In the entries below, the lines from the one with "Image resolution: width=1400" through the one with "Task: Click the Format Background icon" are to be copied exactly; both ends count.

- **Saved data entries**:

- - -

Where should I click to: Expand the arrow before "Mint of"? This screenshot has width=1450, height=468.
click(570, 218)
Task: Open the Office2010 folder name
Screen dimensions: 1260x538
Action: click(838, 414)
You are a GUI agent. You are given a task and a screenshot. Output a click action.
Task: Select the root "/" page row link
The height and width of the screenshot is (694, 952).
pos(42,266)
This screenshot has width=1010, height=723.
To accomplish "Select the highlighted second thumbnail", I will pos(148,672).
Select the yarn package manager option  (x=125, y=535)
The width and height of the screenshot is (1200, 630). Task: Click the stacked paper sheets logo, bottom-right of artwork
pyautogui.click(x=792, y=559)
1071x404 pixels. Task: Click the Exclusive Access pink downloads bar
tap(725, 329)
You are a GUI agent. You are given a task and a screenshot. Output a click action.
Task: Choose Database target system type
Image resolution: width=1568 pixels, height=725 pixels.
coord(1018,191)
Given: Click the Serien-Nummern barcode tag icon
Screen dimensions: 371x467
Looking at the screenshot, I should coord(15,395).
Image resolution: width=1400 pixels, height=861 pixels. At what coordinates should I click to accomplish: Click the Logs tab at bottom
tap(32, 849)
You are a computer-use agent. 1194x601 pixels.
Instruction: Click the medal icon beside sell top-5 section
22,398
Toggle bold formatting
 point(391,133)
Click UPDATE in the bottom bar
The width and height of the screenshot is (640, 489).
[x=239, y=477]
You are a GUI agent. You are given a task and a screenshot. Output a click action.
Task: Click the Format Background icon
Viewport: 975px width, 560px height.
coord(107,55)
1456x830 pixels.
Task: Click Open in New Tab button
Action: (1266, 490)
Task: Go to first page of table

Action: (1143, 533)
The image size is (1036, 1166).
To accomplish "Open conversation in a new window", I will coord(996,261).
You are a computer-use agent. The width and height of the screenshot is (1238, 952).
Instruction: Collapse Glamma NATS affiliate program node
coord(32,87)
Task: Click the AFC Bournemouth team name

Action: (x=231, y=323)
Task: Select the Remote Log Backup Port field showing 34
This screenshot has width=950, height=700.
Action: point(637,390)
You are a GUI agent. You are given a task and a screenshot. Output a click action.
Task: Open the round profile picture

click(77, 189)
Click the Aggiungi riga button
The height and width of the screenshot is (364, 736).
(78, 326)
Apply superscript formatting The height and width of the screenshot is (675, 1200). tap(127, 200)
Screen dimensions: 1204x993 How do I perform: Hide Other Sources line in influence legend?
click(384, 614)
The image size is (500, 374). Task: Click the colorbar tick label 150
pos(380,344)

- - -

- **Response to the task**:
Image resolution: width=1400 pixels, height=861 pixels. At what coordinates should I click to accomplish: Click the Logs tab at bottom
tap(32, 849)
You are a computer-use agent. 1194x601 pixels.
Instruction: Click the medal icon beside sell top-5 section
22,398
Toggle bold formatting
 point(391,133)
Click UPDATE in the bottom bar
The width and height of the screenshot is (640, 489).
[x=239, y=477]
You are a GUI agent. You are given a task and a screenshot. Output a click action.
Task: Click the Format Background icon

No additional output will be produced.